Collected data entries:

BEGIN

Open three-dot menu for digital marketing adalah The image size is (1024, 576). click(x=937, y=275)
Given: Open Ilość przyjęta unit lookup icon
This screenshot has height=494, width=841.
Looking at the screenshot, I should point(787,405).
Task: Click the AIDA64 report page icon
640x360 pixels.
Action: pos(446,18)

END
BEGIN

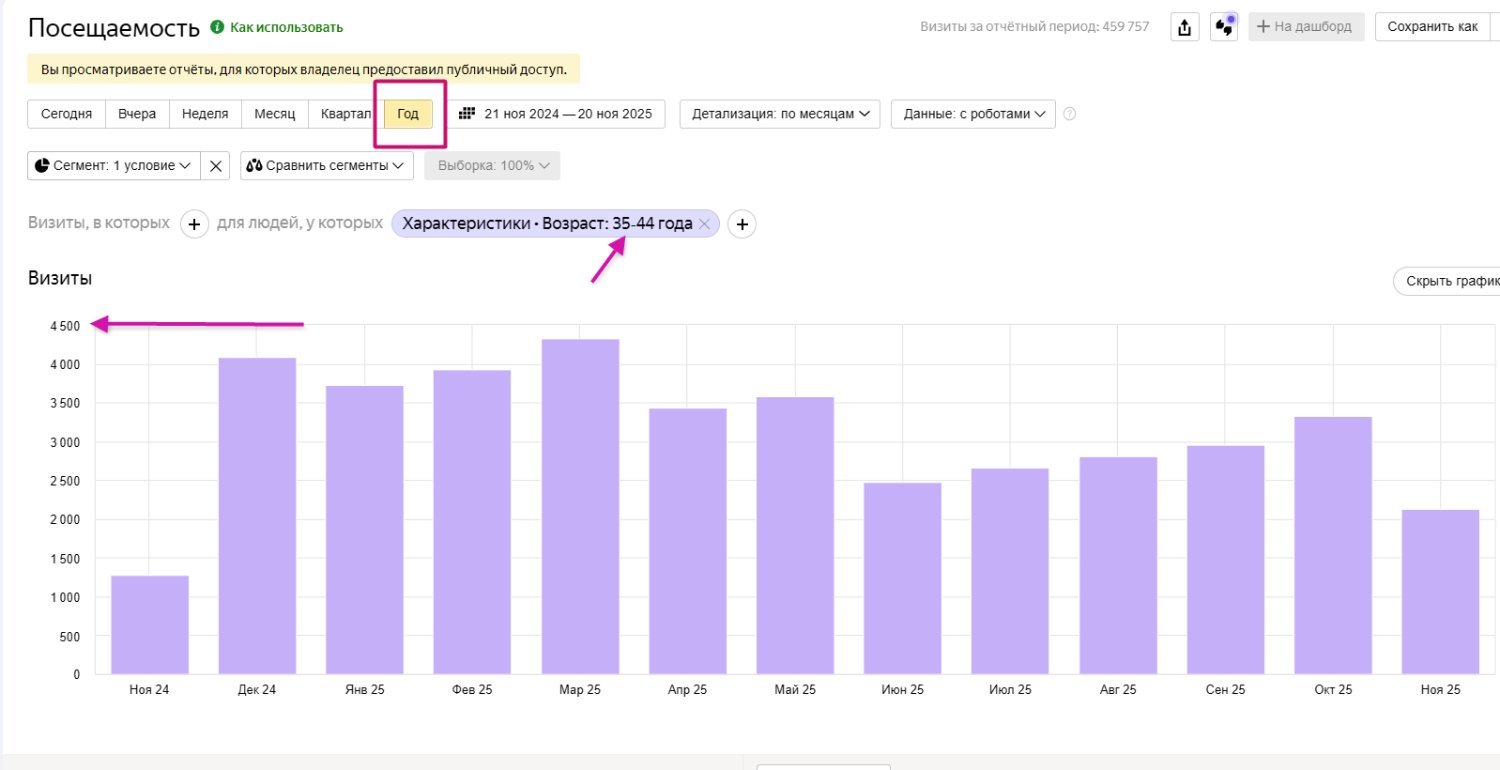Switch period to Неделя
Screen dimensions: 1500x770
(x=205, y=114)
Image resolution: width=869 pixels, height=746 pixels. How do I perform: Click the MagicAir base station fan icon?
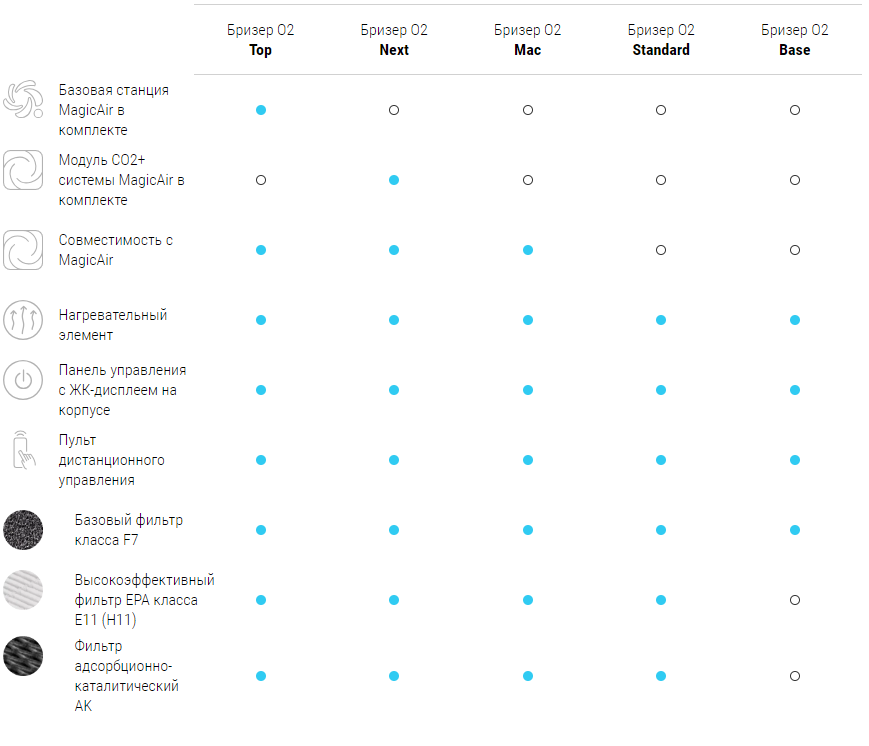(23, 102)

END

-- WHAT TO PRODUCE --
Copy all lines above containing the string "Open".

-- EXERCISE ANSWER --
Open three-dot menu for digital marketing adalah The image size is (1024, 576). click(x=937, y=275)
Given: Open Ilość przyjęta unit lookup icon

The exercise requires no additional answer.